SUB: You recently raised $3.2 million in Series A funding. What are your plans for the funds?

Banks: The Series A financing, led by Washington D.C.-based Grotech Ventures, with participation from existing investors including David Cohen, founder of TechStars, will be used to accelerate the expansion of our social activation platform to further serve brand marketers, broaden its feature set for advertising and marketing agencies, and expand the company’s network of publishers and online influencers.

This round of venture funding
will also be used to further expand the company’s offering to brands in market verticals such as food, fashion, entertainment, fitness and technology. I hope to double our headcount before the end of 2012 and open an additional office in New York City to serve their growing base of agency clients.

SUB: Do you plan to raise more outside funding in the near future?
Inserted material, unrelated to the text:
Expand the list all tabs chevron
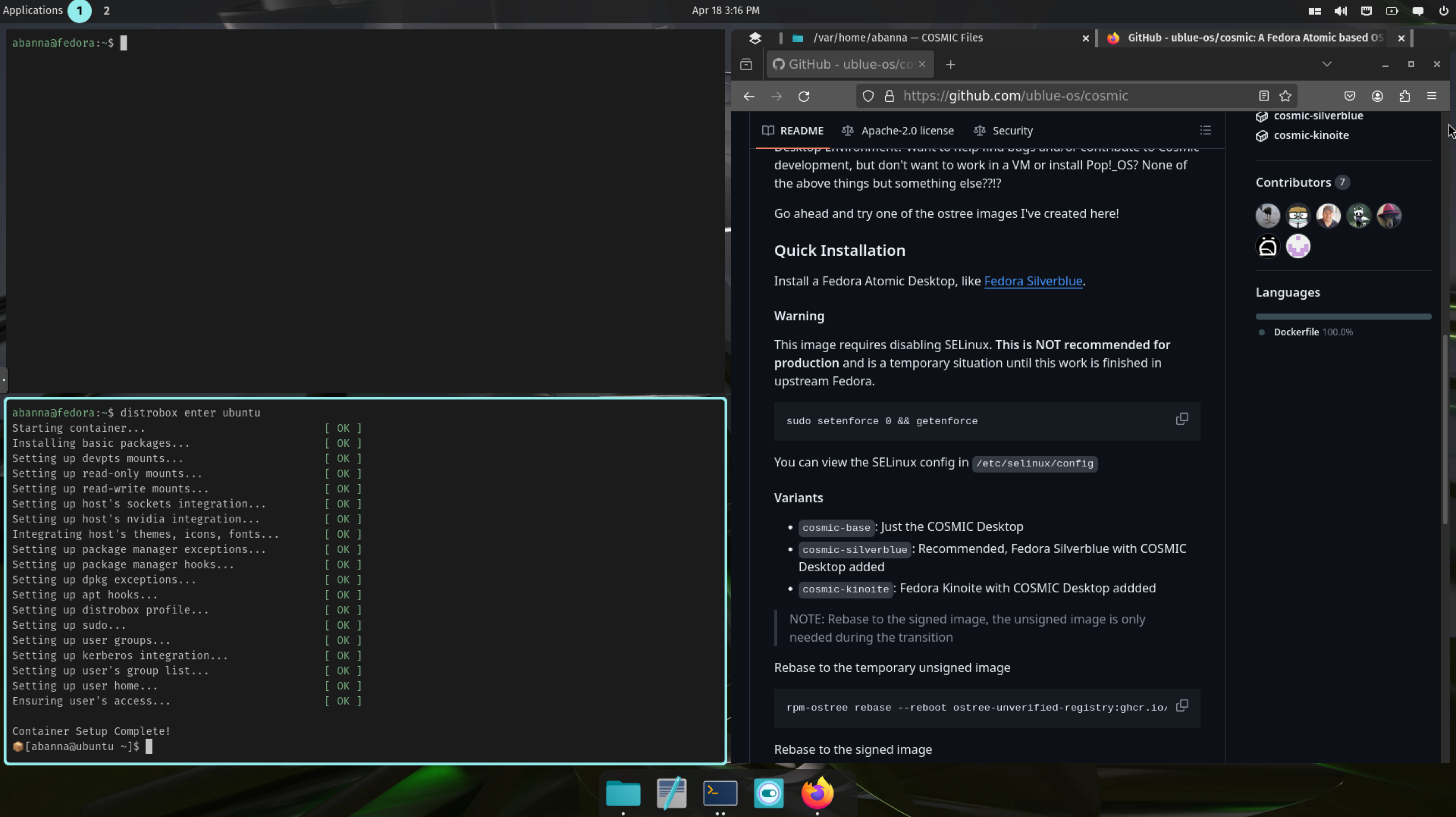The image size is (1456, 817). click(x=1327, y=64)
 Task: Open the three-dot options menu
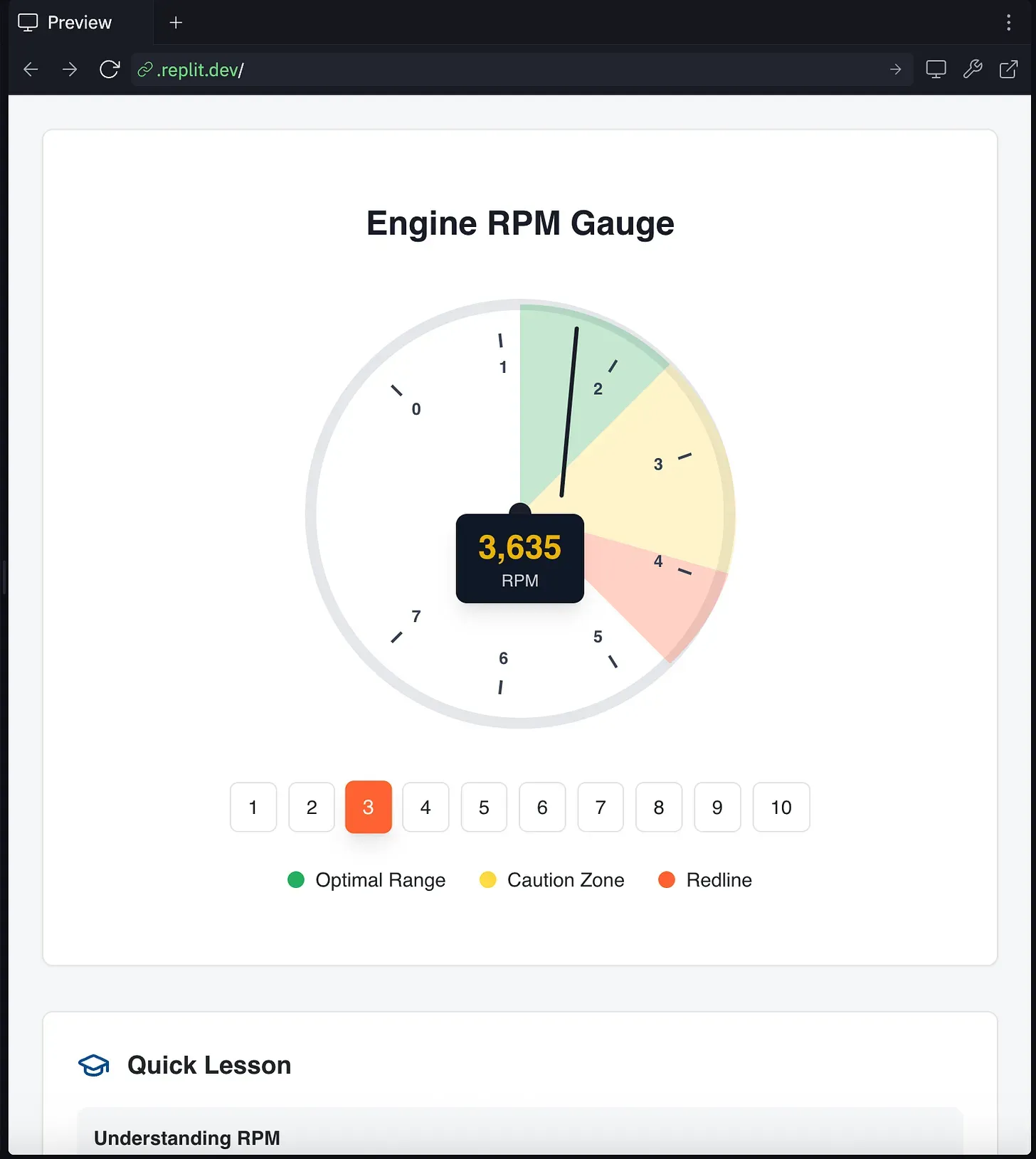point(1008,23)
Banks: It’s hard to say right now, but it’s highly unlikely that we will be raising money anytime soon. This recent round of funding was truly a growth round of financing to help accelerate our existing success in the market. Prior to the funding, the company was already at a multi-million dollar run rate so this cash infusion helps sweeten our growth trajectory even more.

SUB: What are your goals for BlogFrog over the next year or so?

Banks: We are investing in our automated influencer database that gathers and segments influencer data such as readership, Facebook fans, Twitter followers, Pinterest followers, and YouTube audience. We are also investing heavily in our measurement and tracking abilities to show the true value of a social activation program. Our rapid growth has come from serving mainly women and moms, which represent only a small portion of the entire influencer market. 2012 and 2013 will see expansion into other highly desirable consumer verticals including food, fashion, fitness, entertainment, and technology.